*Problem description:*
Look through the records below and state how many lines carry the string "agent", adding nothing.

*Input data:*
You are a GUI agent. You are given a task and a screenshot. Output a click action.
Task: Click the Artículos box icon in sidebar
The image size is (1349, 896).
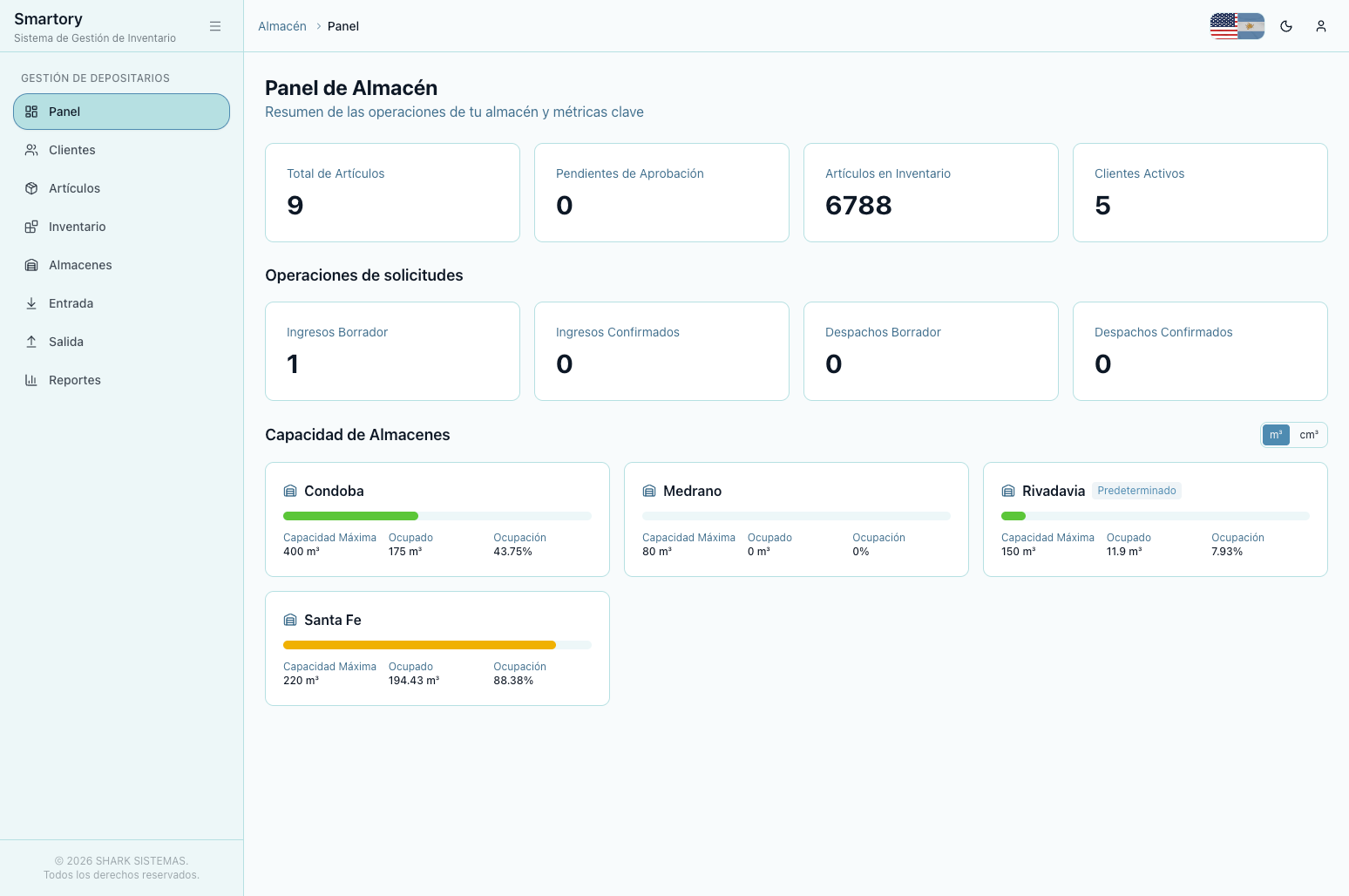click(x=31, y=188)
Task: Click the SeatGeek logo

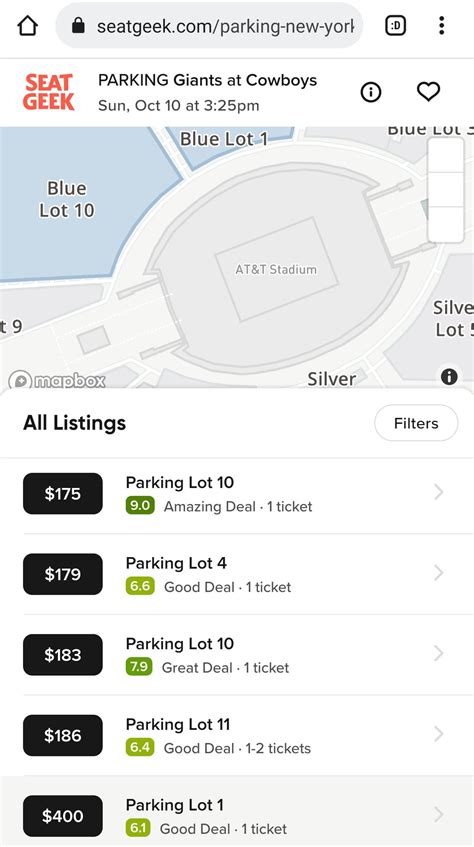Action: [49, 92]
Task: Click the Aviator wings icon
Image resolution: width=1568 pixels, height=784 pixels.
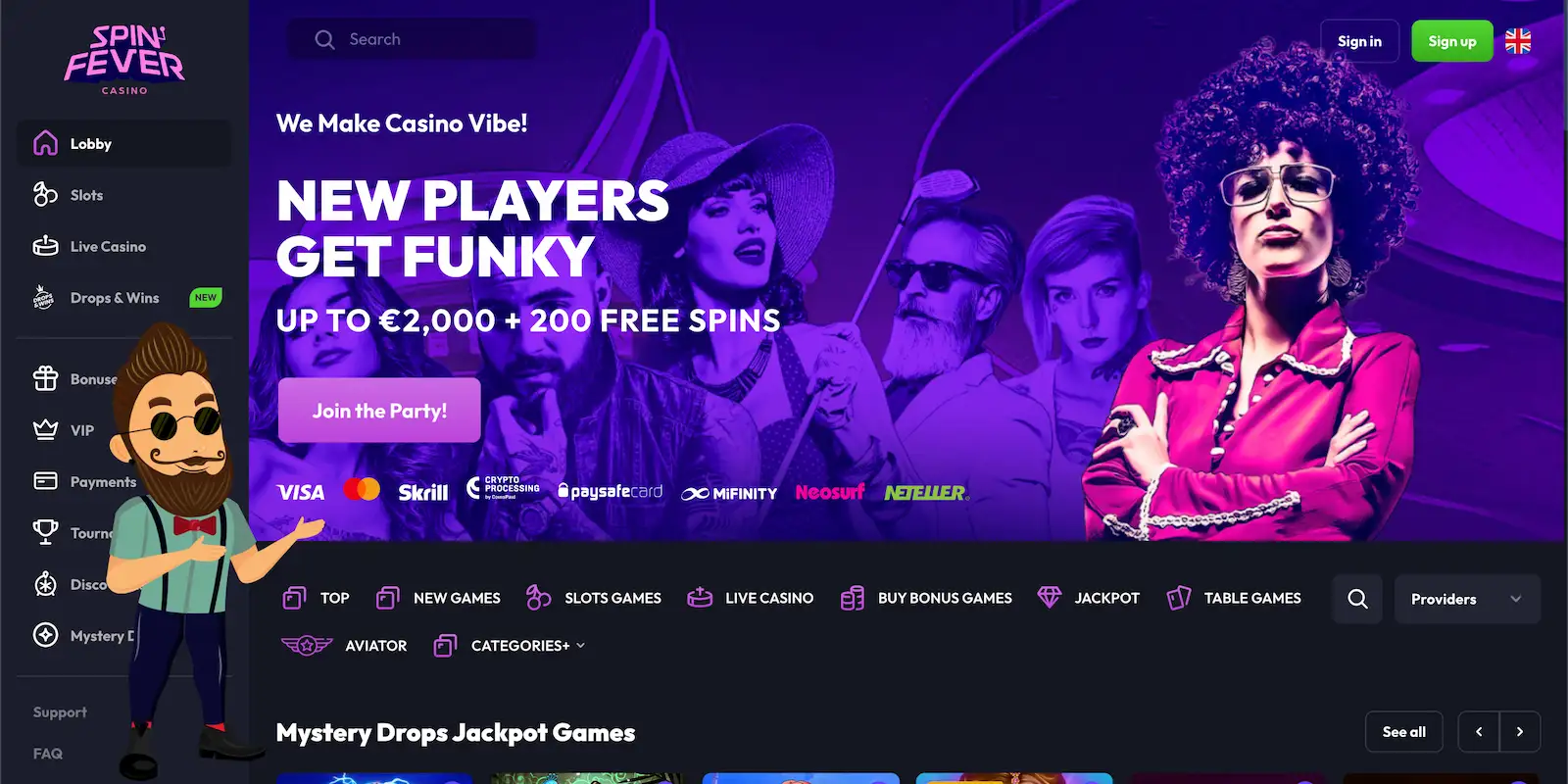Action: pos(307,645)
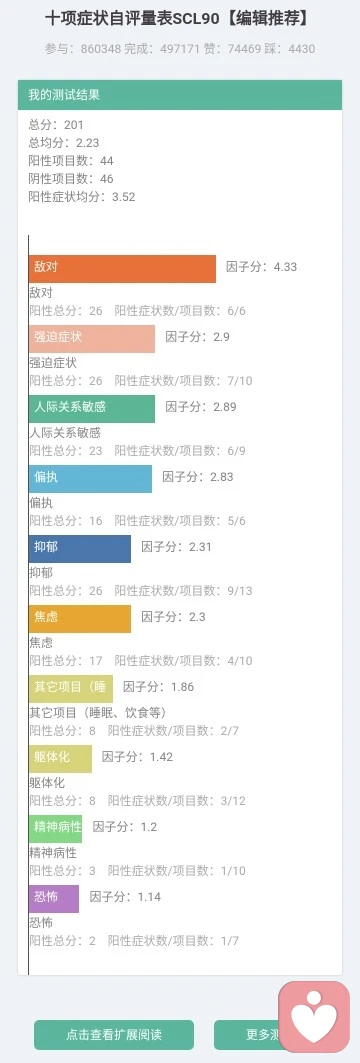Select the 躯体化 bar

60,759
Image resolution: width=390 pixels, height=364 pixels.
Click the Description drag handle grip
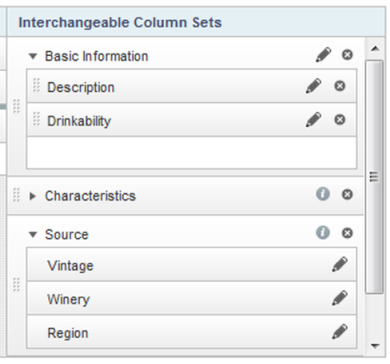point(37,85)
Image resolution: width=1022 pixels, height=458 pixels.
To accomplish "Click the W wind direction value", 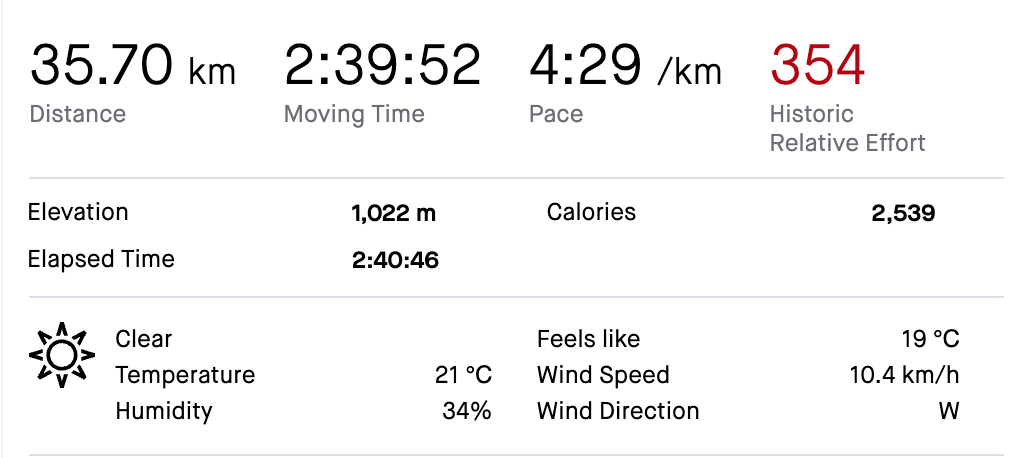I will [x=948, y=411].
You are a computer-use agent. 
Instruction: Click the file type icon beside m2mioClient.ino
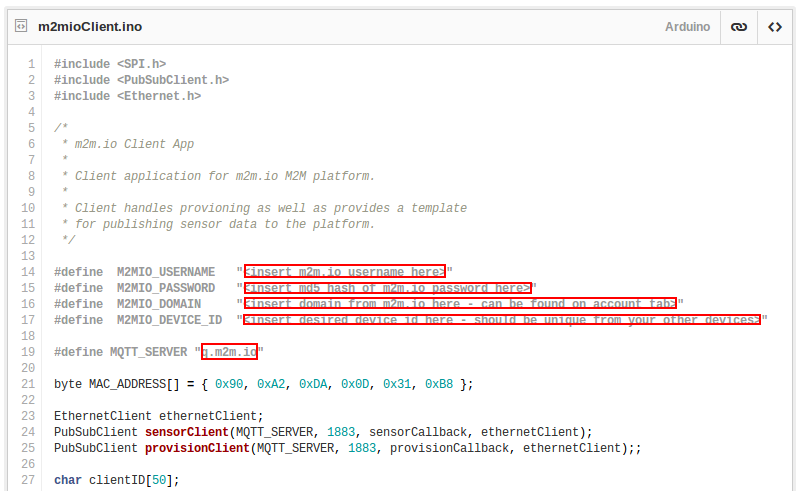20,27
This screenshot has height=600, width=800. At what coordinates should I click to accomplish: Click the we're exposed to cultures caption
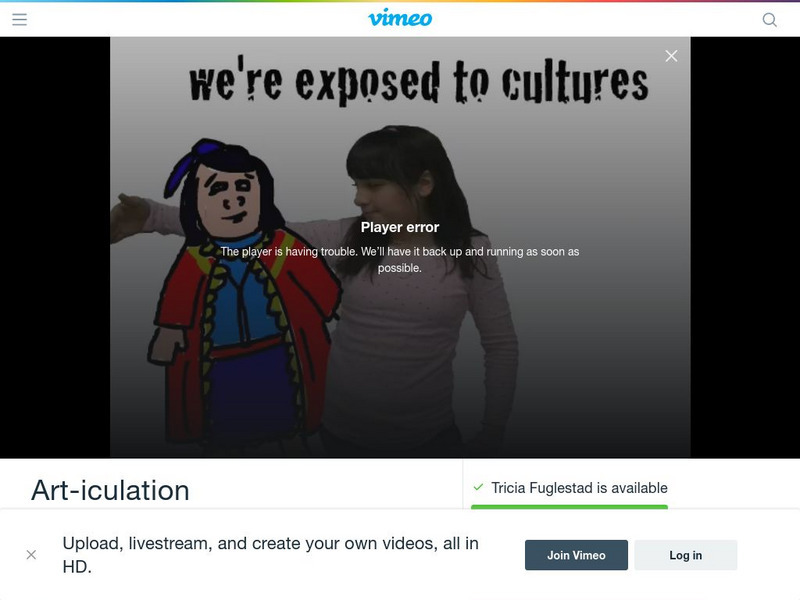[x=418, y=81]
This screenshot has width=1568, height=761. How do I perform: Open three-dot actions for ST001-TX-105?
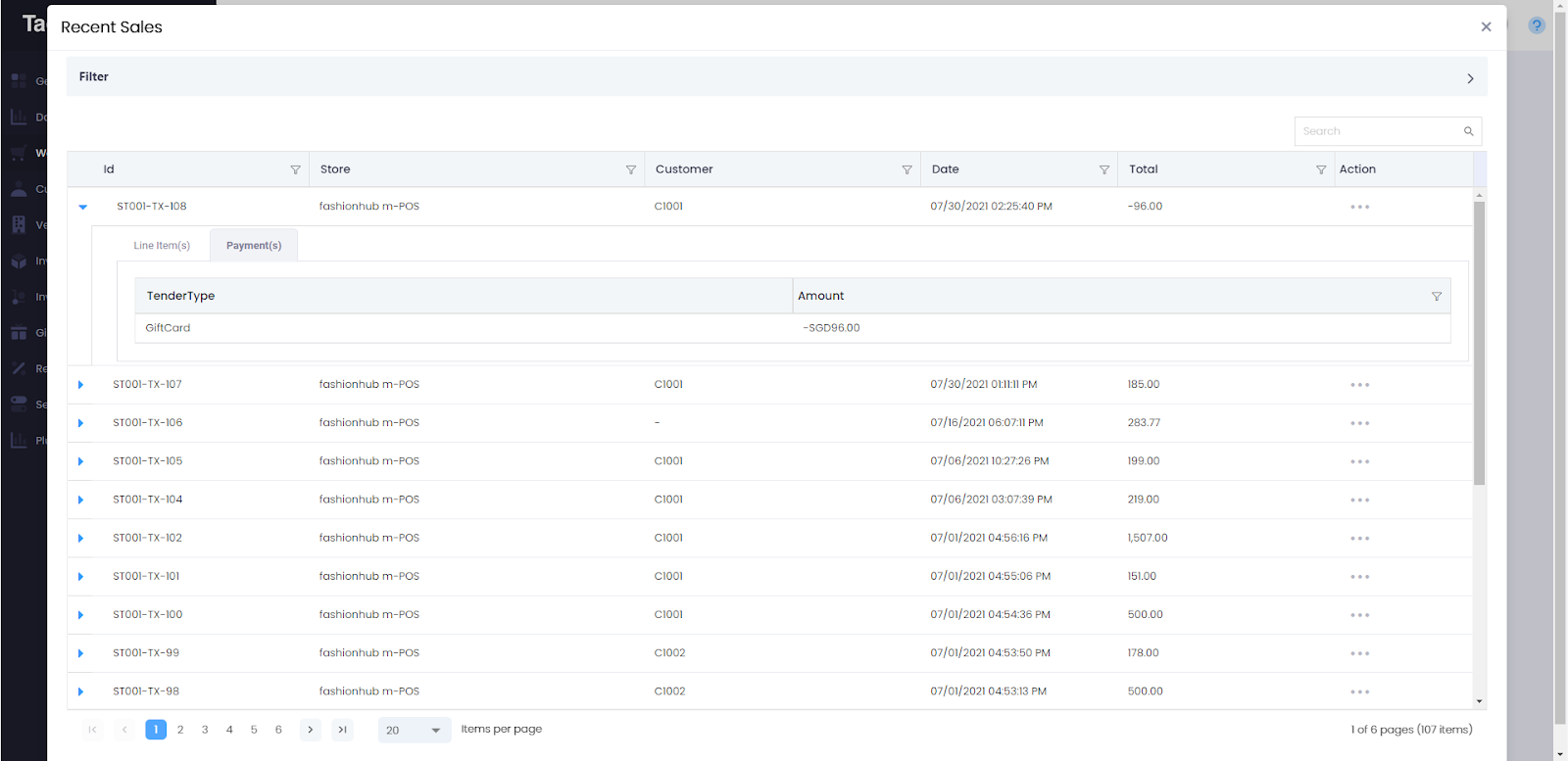1359,461
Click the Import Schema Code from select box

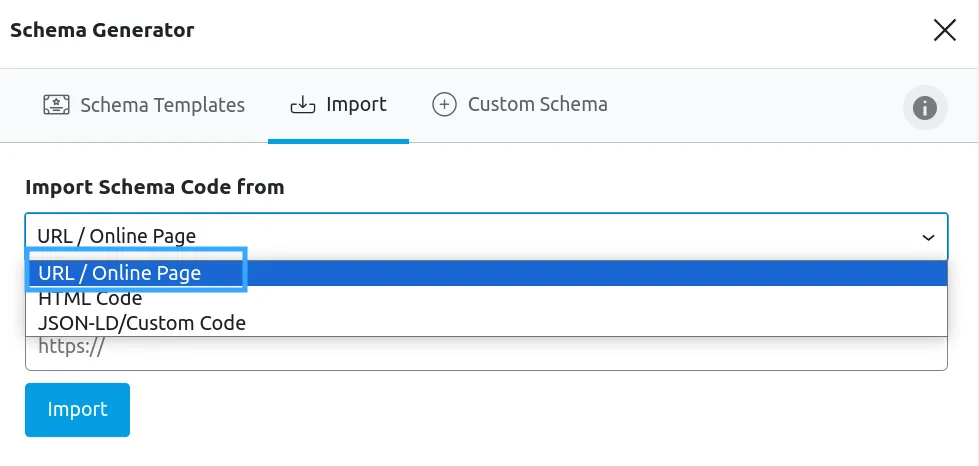tap(486, 236)
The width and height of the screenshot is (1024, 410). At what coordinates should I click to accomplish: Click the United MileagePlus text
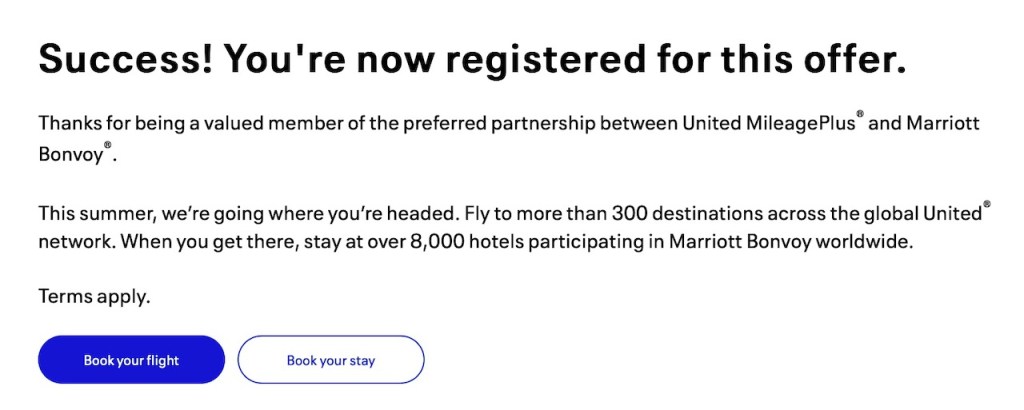(767, 123)
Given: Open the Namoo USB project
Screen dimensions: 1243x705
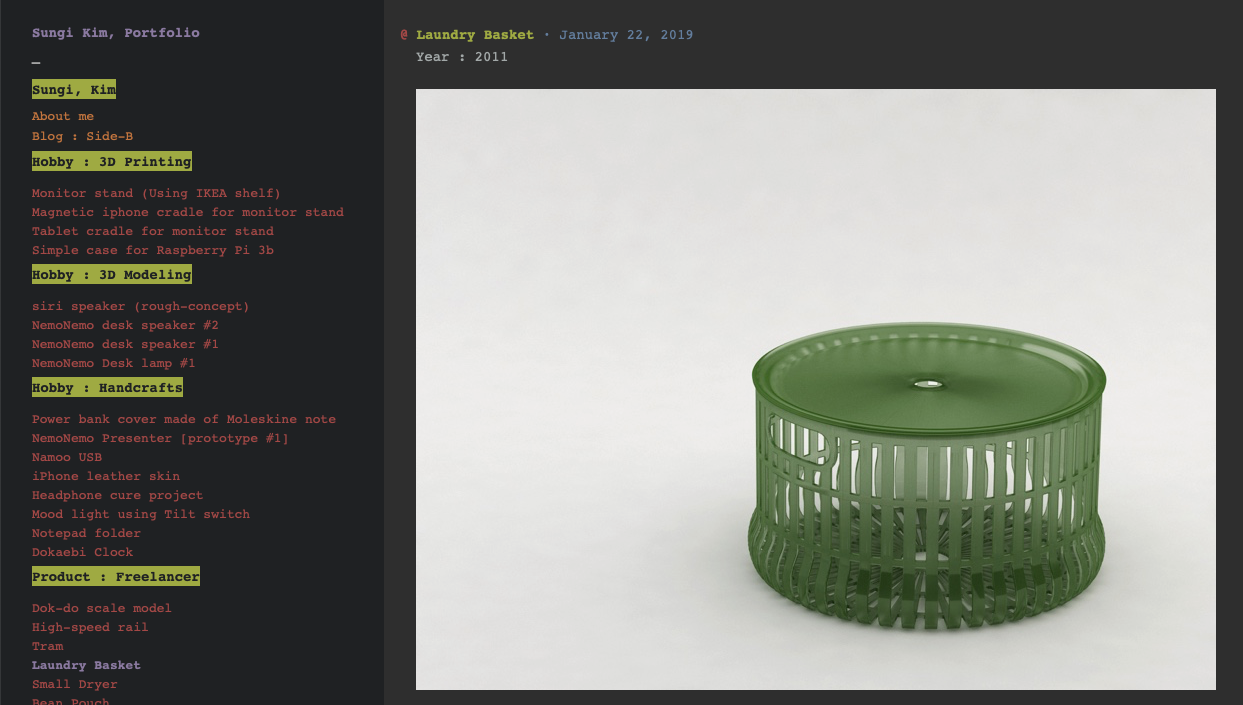Looking at the screenshot, I should point(67,457).
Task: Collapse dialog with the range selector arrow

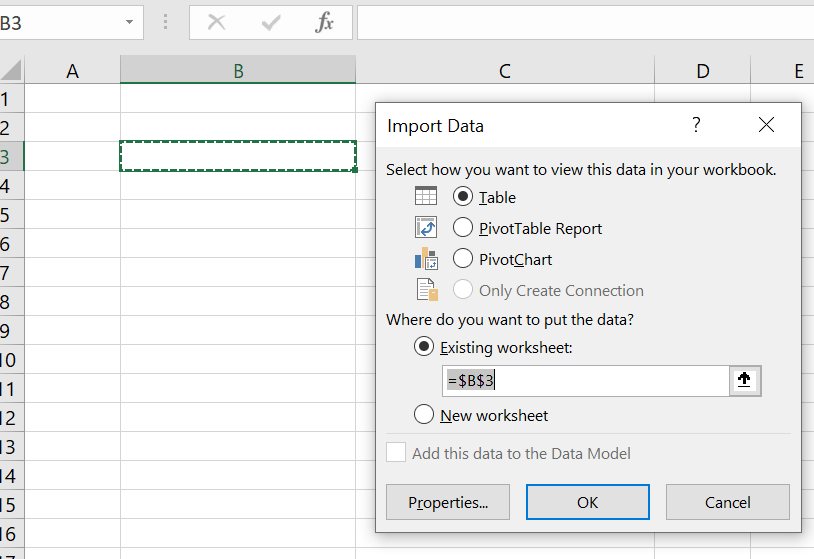Action: pos(744,380)
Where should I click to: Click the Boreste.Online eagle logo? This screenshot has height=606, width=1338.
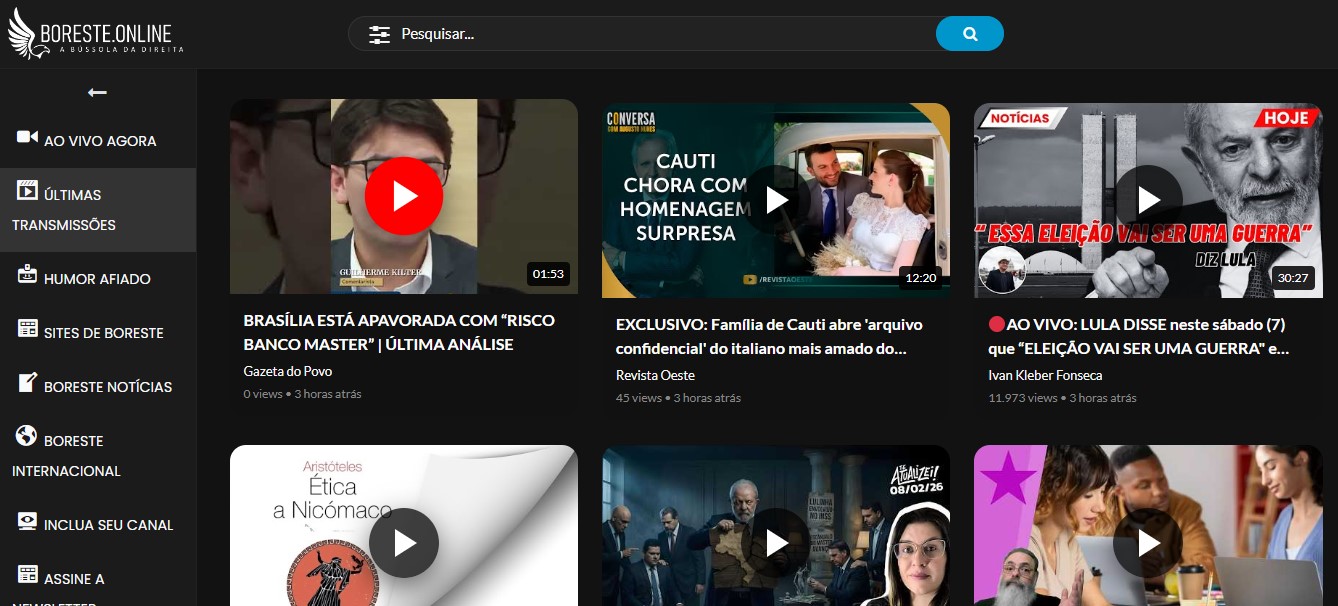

*Output of the exercise:*
2